Um deles é que não se trata de um game linear tradicional, pois sua história vai sendo criada à medida que o jogo avança.

"Não só é gratuito, como está disponível em várias plataformas", diz à BBC Raul Fernandez, jornalista do portal de videogames Akihabara Blues. "As partidas são rápidas e viciantes, e ganhar gera uma satisfação imensa."

"Além disso, toda semana há novas atualizações, que permitem aos jogadores experimentarem novos objetos ou mecânicas."

Além disso, foram derrubadas barreiras entre boa parte das plataformas; jogadores em um iPhone podem jogar com ou contra alguém em um Mac, um PC ou um Playstation, o que não era possível antes.

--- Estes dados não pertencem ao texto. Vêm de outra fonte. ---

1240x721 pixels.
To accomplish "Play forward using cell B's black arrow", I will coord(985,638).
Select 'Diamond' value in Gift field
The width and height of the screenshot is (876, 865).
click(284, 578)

E isso expôs um novo desafio para a indústria: a necessidade de responder à demanda por jogos entre consoles diferentes - o que, apesar dos avanços do Fortnite, ainda não é possível. Ou seja, não é viável para um jogador do Playstation 4 se medir com alguém que usa um Xbox.

"A solução para esse problema não é apenas iminente, mas inevitável", disse o diretor de programação do jogo, Tim Sweeney.

Enquanto isso, o pesquisador Andrew Reich faz uma sugestão para os pais preocupados com o longo tempo que seus filhos passam ligados ao universo do Fortnite.

"Encorajo os pais a jogarem Fortnite para que eles entendam o interesse de seus filhos e, a partir daí, possam saber como indicar que eles joguem com moderação."